Whilst I got a warm and fuzzy out of seeing Charlie and Jack return to the group having escaped from the cave, the most intense moment was when Sayid lit his firework and waited to see if the others would follow suit so he could triangulate his signal. The drama played out on the apparent untrustworthiness of Shannon and Sawyer, making us fear the best laid plan would come unstuck, only for it to turn out to be an unpredictable attack that derailed the endeavour. It was a nicely executed build and pay off that was arguably more compelling than all that happened in the main storyline of the episode.

2 comments:

Keith said...

In-depth analysis! I was also a big fan of Oasis in the ‘90s(the best period for music IMO, certainly for Indie) also dutifully went out and bought every album they made since in the hope that they would recapture the magic, alas not to be. Hearing Charlie play the song ‘You On Everybody’ does make me cringe though, in the same way that ‘Unobtainium’ made me cringe watching Avatar.

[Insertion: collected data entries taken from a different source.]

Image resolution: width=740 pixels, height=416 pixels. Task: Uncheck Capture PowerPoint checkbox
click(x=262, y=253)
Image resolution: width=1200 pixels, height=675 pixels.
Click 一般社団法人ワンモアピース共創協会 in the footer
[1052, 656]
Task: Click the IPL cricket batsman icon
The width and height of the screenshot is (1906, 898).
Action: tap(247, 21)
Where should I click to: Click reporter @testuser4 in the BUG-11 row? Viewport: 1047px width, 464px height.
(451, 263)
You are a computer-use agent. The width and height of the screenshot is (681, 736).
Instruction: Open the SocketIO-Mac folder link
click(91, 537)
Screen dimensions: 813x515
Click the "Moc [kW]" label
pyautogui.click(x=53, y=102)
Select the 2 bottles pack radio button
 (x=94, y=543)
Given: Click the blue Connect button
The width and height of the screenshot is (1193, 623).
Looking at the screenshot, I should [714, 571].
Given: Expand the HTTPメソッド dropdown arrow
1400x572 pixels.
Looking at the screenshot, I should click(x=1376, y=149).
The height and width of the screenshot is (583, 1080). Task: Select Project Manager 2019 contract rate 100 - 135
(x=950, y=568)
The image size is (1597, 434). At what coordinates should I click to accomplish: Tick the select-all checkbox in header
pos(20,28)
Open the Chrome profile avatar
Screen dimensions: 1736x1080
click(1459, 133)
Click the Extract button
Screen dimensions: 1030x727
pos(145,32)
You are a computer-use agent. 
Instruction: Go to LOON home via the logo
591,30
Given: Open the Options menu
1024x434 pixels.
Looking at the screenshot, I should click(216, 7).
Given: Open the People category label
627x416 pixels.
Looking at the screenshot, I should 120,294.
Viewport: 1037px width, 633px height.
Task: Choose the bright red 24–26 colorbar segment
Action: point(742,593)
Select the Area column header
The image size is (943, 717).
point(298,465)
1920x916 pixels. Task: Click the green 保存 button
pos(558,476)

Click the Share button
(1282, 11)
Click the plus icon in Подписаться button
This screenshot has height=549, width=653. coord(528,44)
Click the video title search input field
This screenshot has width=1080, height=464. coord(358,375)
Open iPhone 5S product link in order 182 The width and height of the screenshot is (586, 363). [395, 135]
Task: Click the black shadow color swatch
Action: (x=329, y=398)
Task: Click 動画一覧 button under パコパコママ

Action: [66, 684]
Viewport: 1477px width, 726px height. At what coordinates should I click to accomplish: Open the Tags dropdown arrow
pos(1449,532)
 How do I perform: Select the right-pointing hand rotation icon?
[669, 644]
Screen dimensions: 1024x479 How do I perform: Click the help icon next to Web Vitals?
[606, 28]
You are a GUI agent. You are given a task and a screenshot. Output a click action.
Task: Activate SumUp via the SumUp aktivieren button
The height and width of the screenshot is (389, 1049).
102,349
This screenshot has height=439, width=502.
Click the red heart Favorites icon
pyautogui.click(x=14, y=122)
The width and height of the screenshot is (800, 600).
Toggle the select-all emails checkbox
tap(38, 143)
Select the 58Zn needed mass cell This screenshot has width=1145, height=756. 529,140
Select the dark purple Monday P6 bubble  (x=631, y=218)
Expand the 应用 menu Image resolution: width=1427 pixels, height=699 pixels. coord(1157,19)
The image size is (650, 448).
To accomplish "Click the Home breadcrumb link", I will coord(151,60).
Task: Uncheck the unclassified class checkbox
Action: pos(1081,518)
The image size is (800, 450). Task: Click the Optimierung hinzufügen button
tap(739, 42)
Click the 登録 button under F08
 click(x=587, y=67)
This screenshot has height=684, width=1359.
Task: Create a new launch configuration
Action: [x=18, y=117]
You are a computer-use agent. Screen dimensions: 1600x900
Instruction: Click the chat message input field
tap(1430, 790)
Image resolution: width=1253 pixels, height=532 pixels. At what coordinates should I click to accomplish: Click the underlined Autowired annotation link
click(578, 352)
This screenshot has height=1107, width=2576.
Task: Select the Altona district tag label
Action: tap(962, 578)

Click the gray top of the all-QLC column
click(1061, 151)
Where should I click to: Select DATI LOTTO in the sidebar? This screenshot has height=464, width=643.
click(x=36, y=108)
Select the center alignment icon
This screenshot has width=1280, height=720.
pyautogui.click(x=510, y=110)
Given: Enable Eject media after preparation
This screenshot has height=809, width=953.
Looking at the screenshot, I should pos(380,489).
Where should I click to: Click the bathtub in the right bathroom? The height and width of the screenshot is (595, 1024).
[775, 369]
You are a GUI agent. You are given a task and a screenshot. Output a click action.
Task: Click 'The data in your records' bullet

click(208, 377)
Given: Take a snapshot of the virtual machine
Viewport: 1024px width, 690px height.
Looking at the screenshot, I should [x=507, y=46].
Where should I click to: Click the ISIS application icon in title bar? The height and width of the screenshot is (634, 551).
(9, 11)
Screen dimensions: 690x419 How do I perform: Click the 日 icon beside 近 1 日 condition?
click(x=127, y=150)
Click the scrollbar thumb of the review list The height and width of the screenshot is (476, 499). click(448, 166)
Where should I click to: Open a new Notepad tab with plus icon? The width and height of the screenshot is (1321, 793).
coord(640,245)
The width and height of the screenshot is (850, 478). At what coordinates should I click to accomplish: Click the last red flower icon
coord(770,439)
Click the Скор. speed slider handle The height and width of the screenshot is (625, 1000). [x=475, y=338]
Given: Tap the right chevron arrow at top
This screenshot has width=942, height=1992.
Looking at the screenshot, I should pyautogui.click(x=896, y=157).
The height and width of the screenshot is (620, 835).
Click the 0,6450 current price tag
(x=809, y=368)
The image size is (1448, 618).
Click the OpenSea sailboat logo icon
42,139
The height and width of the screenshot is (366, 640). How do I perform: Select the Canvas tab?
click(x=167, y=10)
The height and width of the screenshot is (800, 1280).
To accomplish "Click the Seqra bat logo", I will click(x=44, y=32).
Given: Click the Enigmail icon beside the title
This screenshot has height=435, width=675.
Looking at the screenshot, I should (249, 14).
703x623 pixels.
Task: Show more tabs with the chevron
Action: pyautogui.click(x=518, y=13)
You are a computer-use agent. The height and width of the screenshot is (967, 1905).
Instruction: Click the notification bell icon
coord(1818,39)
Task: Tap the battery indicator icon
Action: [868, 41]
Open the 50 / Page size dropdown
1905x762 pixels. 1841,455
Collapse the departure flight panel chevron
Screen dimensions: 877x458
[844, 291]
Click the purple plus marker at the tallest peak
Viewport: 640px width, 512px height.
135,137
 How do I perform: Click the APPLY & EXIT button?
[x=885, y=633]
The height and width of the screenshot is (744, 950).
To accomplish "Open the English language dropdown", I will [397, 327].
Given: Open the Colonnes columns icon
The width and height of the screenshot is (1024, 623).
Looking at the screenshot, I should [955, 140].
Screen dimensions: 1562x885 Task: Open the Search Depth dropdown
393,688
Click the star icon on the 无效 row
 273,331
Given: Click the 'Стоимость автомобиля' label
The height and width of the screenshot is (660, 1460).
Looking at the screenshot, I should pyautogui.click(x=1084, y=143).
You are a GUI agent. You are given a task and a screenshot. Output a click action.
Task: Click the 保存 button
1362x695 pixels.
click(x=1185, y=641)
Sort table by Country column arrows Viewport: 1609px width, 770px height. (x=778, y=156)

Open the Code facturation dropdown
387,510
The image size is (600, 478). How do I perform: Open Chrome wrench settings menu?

Its always pretty difficult to portray a drunk(see Tom Cruise in anything) or a drug addict on screen without going for the clichés of a person having something missing in their lives. The simple fact is that some people just Like getting off their face. That’s why Trainspotting worked so well, it even made us believe that Obi-Wan Kenobi could be a smack-head.

It shows how good a show lost is that I even felt the tension watching the bottle rocket storyline, knowing full well that the survivors have only just begun to scratch the surface of the islands mysteries.

Van said...

I initially watched the episode and found it brilliant. But I think you posted a rant a while ago that pointed out the ridiculuous and exaggerated references to the moth and it did make me think the episode was somewhat childish and dare I say cheesy.

I didn't really like the whole 'triangulating the signal' arc neither. It was way too unrealistic for me and very TV like - not sure if that makes much sense.

But for me the best part was Sayid's statement about how incredible their survival was. It also ensured the viewers that the writers appreciate the magnitute of the survival and would address it in future episodes.